La favola si conclude qui per l'ultimo
italiano rimasto in gara agli Australian Open, Seppi perde sottotono
contro un Chardy spumeggiante ed esaltato. Il risultato 5-7 6-3 6-2
6-2.
Le maratone dei giorni passati hanno
presentato il conto durante l'ottavo di finale, Seppi è apparso
scarico sia sotto il punto di vista fisico che quello mentale.

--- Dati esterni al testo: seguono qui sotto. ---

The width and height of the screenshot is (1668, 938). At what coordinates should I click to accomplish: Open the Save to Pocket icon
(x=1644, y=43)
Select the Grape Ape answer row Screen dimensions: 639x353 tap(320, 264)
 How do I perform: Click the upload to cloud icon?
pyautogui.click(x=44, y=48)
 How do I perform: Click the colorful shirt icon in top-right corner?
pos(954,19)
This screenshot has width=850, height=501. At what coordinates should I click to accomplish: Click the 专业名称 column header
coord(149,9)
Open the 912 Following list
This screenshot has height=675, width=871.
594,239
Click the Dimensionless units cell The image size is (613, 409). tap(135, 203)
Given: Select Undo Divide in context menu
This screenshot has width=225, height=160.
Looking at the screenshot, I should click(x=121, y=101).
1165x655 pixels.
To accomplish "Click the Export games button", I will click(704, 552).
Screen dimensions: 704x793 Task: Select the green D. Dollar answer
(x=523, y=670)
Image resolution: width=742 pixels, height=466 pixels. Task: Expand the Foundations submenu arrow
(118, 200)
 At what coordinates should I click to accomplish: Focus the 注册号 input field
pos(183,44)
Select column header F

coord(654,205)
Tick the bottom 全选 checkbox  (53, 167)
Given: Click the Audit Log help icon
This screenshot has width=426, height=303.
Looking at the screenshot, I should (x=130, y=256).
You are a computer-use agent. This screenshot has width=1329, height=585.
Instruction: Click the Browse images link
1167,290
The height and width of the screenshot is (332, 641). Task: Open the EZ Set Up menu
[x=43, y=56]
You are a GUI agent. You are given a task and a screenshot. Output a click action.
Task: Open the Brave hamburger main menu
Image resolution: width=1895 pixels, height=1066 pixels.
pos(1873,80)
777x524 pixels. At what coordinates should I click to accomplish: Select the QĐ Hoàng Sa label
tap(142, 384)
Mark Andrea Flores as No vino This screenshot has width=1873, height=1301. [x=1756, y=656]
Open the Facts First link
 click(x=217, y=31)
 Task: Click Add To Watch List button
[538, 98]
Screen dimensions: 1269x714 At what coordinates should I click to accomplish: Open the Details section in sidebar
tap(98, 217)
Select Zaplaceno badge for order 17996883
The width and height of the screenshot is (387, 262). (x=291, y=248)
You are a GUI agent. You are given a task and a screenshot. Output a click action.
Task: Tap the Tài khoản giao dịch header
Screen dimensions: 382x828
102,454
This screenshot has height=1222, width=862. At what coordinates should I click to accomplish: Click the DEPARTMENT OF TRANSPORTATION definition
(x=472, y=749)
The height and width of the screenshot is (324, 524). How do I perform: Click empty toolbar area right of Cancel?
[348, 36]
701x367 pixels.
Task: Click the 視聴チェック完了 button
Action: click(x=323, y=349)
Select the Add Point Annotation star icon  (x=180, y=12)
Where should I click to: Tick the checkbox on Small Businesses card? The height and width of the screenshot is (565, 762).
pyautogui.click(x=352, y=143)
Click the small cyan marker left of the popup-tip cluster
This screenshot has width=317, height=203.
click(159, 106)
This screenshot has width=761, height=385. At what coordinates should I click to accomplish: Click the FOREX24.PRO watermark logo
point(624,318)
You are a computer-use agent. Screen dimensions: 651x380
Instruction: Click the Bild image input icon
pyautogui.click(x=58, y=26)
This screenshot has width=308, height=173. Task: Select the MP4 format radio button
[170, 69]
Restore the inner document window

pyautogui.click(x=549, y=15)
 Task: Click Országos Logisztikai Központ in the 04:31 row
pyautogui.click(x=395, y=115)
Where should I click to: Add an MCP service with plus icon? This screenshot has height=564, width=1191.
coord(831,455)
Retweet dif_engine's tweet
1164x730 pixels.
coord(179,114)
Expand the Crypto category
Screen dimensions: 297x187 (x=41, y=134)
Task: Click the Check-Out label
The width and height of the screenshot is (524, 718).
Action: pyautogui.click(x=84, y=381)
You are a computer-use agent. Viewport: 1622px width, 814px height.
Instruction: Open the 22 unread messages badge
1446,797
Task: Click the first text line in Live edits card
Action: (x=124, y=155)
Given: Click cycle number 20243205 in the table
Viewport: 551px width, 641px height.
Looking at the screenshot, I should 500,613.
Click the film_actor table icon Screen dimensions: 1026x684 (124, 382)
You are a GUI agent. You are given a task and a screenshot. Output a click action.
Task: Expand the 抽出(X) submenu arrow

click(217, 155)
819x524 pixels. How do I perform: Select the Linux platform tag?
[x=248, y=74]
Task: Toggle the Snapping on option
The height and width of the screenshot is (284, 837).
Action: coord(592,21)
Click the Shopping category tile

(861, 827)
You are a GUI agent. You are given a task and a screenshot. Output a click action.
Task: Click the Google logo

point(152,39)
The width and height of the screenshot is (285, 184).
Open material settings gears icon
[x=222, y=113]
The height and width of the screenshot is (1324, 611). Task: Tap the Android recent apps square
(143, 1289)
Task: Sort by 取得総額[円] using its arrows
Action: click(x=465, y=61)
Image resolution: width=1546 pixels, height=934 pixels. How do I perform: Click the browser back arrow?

Incapace dei guizzi decisivi nei momenti salienti, l'altoatesino un
po meno reattivo del solito non riesce a contrastare gli schemi di
gioco del rivale che fa registrare molti vincenti con il dritto e
servizi sopra i 210 km/h.
Nel primo set il francese è
decisamente fuori gara iniziando subito con 3 doppi falli, rende
facile la vita ad Andreas che però non riesce a sfruttare le tante
opportunità messegli davanti e non attua l'allungo della
tranquillità. E' lui comunque il migliore in questa prima frazione e
anche se senza fatica riesce ad imporsi 7-5.
Il secondo set vede un Chardy
rinnovato, il francese si scioglie e inizia a servire potente.
Conquista i suoi primi due game di servizio lasciando Seppi a zero e
riprendendo fiducia con il dritto in top spin aggressivo. Nel sesto
game Andreas concede il break che non riuscirà più a recuperare sia
per la bravura di Chardy che per un suo calo psicologico. Set al
francese 6-3.
A inizio terzo set il crollo totale,
Seppi nel primo game con la battuta a favore concede una palla break
e con un doppio fallo lascia il punto all'avversario, da li in poi
Chardy prenderà coraggio e disinvoltura ad ogni punto mentre Andreas
non si riprenderà più. Il doppio break arriva al quinto game 4-1,
l'italiano si dimostra piuttosto falloso e il francese ringrazia.
Allungo finale e 6-2 Chardy.
Il quarto set si chiude con il medesimo
risultato e sulla falsa riga del precedente, Seppi non sfrutta una
palla break concessagli nel quarto gioco e alla fine perde il
servizio nel quinto.
Un risultato finale reso amaro anche
dal fatto che questo era un incontro alla portata del nostro
portabandiera ma d'altra parte il fisico e la mente sono arrivati a
questo appuntamento fortemente provati dagli incontri precedenti. Un
anno che si apre comunque con i migliori auspici per Andreas che qui
eguaglia il suo ottavo di finale al Roland Garros dell'anno scorso e
attende lunedì 28 gennaio per ritrovarsi tra i top 20 della
classifica ATP. Un bell'applauso e tanti auguri per la Davis.